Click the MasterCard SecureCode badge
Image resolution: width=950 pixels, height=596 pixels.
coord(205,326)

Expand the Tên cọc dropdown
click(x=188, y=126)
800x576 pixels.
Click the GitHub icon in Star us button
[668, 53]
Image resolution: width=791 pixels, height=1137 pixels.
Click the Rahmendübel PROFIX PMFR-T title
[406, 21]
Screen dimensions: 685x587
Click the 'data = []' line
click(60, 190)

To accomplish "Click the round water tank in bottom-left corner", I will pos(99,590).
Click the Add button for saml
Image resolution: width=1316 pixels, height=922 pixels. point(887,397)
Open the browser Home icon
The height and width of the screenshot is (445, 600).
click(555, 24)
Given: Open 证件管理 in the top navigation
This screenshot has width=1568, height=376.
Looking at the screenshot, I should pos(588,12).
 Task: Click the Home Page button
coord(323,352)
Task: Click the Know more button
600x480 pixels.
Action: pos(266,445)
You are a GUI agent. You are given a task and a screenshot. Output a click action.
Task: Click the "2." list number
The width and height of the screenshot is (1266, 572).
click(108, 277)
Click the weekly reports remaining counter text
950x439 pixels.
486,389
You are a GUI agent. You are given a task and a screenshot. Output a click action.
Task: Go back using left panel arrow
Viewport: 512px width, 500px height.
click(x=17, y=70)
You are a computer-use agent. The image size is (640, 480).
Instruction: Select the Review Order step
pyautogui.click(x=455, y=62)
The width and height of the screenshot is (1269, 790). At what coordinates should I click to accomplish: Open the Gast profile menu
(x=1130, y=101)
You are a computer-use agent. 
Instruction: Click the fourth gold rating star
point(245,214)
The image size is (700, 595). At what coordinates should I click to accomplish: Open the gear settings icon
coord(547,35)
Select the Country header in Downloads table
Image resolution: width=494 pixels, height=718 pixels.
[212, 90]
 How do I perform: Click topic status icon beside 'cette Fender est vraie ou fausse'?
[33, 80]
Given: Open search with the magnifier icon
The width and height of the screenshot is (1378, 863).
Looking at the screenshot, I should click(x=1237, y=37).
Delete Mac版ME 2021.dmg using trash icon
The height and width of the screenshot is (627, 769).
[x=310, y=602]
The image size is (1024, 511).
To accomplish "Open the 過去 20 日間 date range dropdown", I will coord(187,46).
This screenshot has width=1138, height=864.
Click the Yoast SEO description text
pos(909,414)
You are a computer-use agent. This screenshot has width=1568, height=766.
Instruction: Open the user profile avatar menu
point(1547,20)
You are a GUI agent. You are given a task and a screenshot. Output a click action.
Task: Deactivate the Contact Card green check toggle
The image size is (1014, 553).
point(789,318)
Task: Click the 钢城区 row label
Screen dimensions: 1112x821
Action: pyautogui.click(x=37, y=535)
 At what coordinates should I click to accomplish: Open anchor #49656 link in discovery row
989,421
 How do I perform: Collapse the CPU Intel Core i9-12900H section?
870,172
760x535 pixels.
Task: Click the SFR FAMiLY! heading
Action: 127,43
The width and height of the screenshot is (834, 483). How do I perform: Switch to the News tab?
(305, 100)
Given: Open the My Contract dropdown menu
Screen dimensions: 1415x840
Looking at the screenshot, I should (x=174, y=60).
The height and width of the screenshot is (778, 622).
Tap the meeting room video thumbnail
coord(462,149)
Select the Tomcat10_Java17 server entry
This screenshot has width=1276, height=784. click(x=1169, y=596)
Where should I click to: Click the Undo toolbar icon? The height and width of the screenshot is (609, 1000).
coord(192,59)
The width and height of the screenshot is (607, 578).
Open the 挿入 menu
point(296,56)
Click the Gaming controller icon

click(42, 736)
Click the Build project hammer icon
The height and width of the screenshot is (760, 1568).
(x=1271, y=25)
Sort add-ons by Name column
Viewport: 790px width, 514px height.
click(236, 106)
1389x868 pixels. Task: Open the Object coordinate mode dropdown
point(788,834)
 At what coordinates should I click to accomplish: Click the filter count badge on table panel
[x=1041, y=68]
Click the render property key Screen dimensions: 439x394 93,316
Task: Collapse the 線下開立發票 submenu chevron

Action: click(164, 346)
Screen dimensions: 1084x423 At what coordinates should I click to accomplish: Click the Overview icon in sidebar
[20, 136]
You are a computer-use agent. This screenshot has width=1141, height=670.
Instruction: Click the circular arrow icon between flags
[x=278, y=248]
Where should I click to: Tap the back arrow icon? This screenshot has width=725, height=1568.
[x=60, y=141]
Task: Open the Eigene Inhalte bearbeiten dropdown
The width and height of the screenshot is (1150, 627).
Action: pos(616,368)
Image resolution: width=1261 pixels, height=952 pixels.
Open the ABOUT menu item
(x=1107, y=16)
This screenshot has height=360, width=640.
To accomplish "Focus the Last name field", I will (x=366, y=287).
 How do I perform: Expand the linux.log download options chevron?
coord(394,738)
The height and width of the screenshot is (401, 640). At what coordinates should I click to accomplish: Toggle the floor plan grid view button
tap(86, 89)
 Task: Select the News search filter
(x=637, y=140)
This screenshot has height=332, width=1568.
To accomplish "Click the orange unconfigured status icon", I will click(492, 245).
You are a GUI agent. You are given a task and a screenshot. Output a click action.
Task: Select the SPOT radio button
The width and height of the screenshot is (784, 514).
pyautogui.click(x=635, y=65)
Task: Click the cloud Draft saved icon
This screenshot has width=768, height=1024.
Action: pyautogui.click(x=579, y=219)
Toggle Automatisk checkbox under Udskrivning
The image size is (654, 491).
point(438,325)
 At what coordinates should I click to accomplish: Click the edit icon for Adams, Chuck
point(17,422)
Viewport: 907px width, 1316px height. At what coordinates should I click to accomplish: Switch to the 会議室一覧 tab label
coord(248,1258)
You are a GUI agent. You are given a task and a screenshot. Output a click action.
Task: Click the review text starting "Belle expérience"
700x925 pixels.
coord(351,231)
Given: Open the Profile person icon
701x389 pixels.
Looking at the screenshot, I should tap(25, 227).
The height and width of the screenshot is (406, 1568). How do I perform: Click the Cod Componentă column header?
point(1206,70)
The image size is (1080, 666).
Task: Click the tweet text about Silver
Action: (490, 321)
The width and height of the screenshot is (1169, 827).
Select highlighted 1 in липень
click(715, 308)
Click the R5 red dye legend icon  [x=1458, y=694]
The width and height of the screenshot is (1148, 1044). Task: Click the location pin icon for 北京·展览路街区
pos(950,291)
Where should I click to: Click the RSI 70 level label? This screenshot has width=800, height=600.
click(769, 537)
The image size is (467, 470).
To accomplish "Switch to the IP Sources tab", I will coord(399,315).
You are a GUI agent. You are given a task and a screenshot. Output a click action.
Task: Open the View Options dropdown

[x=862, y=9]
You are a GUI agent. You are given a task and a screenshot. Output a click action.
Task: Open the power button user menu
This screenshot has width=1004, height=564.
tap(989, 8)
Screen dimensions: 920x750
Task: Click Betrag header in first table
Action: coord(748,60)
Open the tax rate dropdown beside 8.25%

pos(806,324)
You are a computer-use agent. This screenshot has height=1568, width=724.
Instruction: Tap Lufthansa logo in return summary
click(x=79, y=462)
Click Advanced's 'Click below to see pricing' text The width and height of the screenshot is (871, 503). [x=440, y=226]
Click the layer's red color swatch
# # # # # # #
**What the exercise asks**
Give back all of the data above without any alteration.

**Exercise answer**
Click the MasterCard SecureCode badge
Image resolution: width=950 pixels, height=596 pixels.
coord(205,326)

Expand the Tên cọc dropdown
click(x=188, y=126)
800x576 pixels.
Click the GitHub icon in Star us button
[668, 53]
Image resolution: width=791 pixels, height=1137 pixels.
Click the Rahmendübel PROFIX PMFR-T title
[406, 21]
Screen dimensions: 685x587
Click the 'data = []' line
click(60, 190)

To accomplish "Click the round water tank in bottom-left corner", I will pos(99,590).
Click the Add button for saml
Image resolution: width=1316 pixels, height=922 pixels. point(887,397)
Open the browser Home icon
The height and width of the screenshot is (445, 600).
click(555, 24)
Given: Open 证件管理 in the top navigation
This screenshot has width=1568, height=376.
Looking at the screenshot, I should pos(588,12).
 Task: Click the Home Page button
coord(323,352)
Task: Click the Know more button
600x480 pixels.
Action: pos(266,445)
You are a GUI agent. You are given a task and a screenshot. Output a click action.
Task: Click the "2." list number
The width and height of the screenshot is (1266, 572).
click(108, 277)
Click the weekly reports remaining counter text
950x439 pixels.
486,389
You are a GUI agent. You are given a task and a screenshot. Output a click action.
Task: Go back using left panel arrow
Viewport: 512px width, 500px height.
click(x=17, y=70)
You are a computer-use agent. The image size is (640, 480).
Instruction: Select the Review Order step
pyautogui.click(x=455, y=62)
The width and height of the screenshot is (1269, 790). At what coordinates should I click to accomplish: Open the Gast profile menu
(x=1130, y=101)
You are a computer-use agent. 
Instruction: Click the fourth gold rating star
point(245,214)
The image size is (700, 595). At what coordinates should I click to accomplish: Open the gear settings icon
coord(547,35)
Select the Country header in Downloads table
Image resolution: width=494 pixels, height=718 pixels.
[212, 90]
 How do I perform: Click topic status icon beside 'cette Fender est vraie ou fausse'?
[33, 80]
Given: Open search with the magnifier icon
The width and height of the screenshot is (1378, 863).
Looking at the screenshot, I should click(x=1237, y=37).
Delete Mac版ME 2021.dmg using trash icon
The height and width of the screenshot is (627, 769).
[x=310, y=602]
The image size is (1024, 511).
To accomplish "Open the 過去 20 日間 date range dropdown", I will coord(187,46).
This screenshot has width=1138, height=864.
Click the Yoast SEO description text
pos(909,414)
You are a computer-use agent. This screenshot has width=1568, height=766.
Instruction: Open the user profile avatar menu
point(1547,20)
You are a GUI agent. You are given a task and a screenshot. Output a click action.
Task: Deactivate the Contact Card green check toggle
The image size is (1014, 553).
point(789,318)
Task: Click the 钢城区 row label
Screen dimensions: 1112x821
Action: pyautogui.click(x=37, y=535)
 At what coordinates should I click to accomplish: Open anchor #49656 link in discovery row
989,421
 How do I perform: Collapse the CPU Intel Core i9-12900H section?
870,172
760x535 pixels.
Task: Click the SFR FAMiLY! heading
Action: 127,43
The width and height of the screenshot is (834, 483). How do I perform: Switch to the News tab?
(305, 100)
Given: Open the My Contract dropdown menu
Screen dimensions: 1415x840
Looking at the screenshot, I should (x=174, y=60).
The height and width of the screenshot is (778, 622).
Tap the meeting room video thumbnail
coord(462,149)
Select the Tomcat10_Java17 server entry
This screenshot has width=1276, height=784. click(x=1169, y=596)
Where should I click to: Click the Undo toolbar icon? The height and width of the screenshot is (609, 1000).
coord(192,59)
The width and height of the screenshot is (607, 578).
Open the 挿入 menu
point(296,56)
Click the Gaming controller icon

click(42, 736)
Click the Build project hammer icon
The height and width of the screenshot is (760, 1568).
(x=1271, y=25)
Sort add-ons by Name column
Viewport: 790px width, 514px height.
click(236, 106)
1389x868 pixels. Task: Open the Object coordinate mode dropdown
point(788,834)
 At what coordinates should I click to accomplish: Click the filter count badge on table panel
[x=1041, y=68]
Click the render property key Screen dimensions: 439x394 93,316
Task: Collapse the 線下開立發票 submenu chevron

Action: click(164, 346)
Screen dimensions: 1084x423 At what coordinates should I click to accomplish: Click the Overview icon in sidebar
[20, 136]
You are a computer-use agent. This screenshot has width=1141, height=670.
Instruction: Click the circular arrow icon between flags
[x=278, y=248]
Where should I click to: Tap the back arrow icon? This screenshot has width=725, height=1568.
[x=60, y=141]
Task: Open the Eigene Inhalte bearbeiten dropdown
The width and height of the screenshot is (1150, 627).
Action: pos(616,368)
Image resolution: width=1261 pixels, height=952 pixels.
Open the ABOUT menu item
(x=1107, y=16)
This screenshot has height=360, width=640.
To accomplish "Focus the Last name field", I will (x=366, y=287).
 How do I perform: Expand the linux.log download options chevron?
coord(394,738)
The height and width of the screenshot is (401, 640). At what coordinates should I click to accomplish: Toggle the floor plan grid view button
tap(86, 89)
 Task: Select the News search filter
(x=637, y=140)
This screenshot has height=332, width=1568.
To accomplish "Click the orange unconfigured status icon", I will click(492, 245).
You are a GUI agent. You are given a task and a screenshot. Output a click action.
Task: Select the SPOT radio button
The width and height of the screenshot is (784, 514).
pyautogui.click(x=635, y=65)
Task: Click the cloud Draft saved icon
This screenshot has width=768, height=1024.
Action: pyautogui.click(x=579, y=219)
Toggle Automatisk checkbox under Udskrivning
The image size is (654, 491).
point(438,325)
 At what coordinates should I click to accomplish: Click the edit icon for Adams, Chuck
point(17,422)
Viewport: 907px width, 1316px height. At what coordinates should I click to accomplish: Switch to the 会議室一覧 tab label
coord(248,1258)
You are a GUI agent. You are given a task and a screenshot. Output a click action.
Task: Click the review text starting "Belle expérience"
700x925 pixels.
coord(351,231)
Given: Open the Profile person icon
701x389 pixels.
Looking at the screenshot, I should tap(25, 227).
The height and width of the screenshot is (406, 1568). How do I perform: Click the Cod Componentă column header?
point(1206,70)
The image size is (1080, 666).
Task: Click the tweet text about Silver
Action: (490, 321)
The width and height of the screenshot is (1169, 827).
Select highlighted 1 in липень
click(715, 308)
Click the R5 red dye legend icon  [x=1458, y=694]
The width and height of the screenshot is (1148, 1044). Task: Click the location pin icon for 北京·展览路街区
pos(950,291)
Where should I click to: Click the RSI 70 level label? This screenshot has width=800, height=600.
click(769, 537)
The image size is (467, 470).
To accomplish "Switch to the IP Sources tab", I will coord(399,315).
You are a GUI agent. You are given a task and a screenshot. Output a click action.
Task: Open the View Options dropdown

[x=862, y=9]
You are a GUI agent. You are given a task and a screenshot. Output a click action.
Task: Open the power button user menu
This screenshot has width=1004, height=564.
tap(989, 8)
Screen dimensions: 920x750
Task: Click Betrag header in first table
Action: coord(748,60)
Open the tax rate dropdown beside 8.25%

pos(806,324)
You are a computer-use agent. This screenshot has height=1568, width=724.
Instruction: Tap Lufthansa logo in return summary
click(x=79, y=462)
Click Advanced's 'Click below to see pricing' text The width and height of the screenshot is (871, 503). [x=440, y=226]
Click the layer's red color swatch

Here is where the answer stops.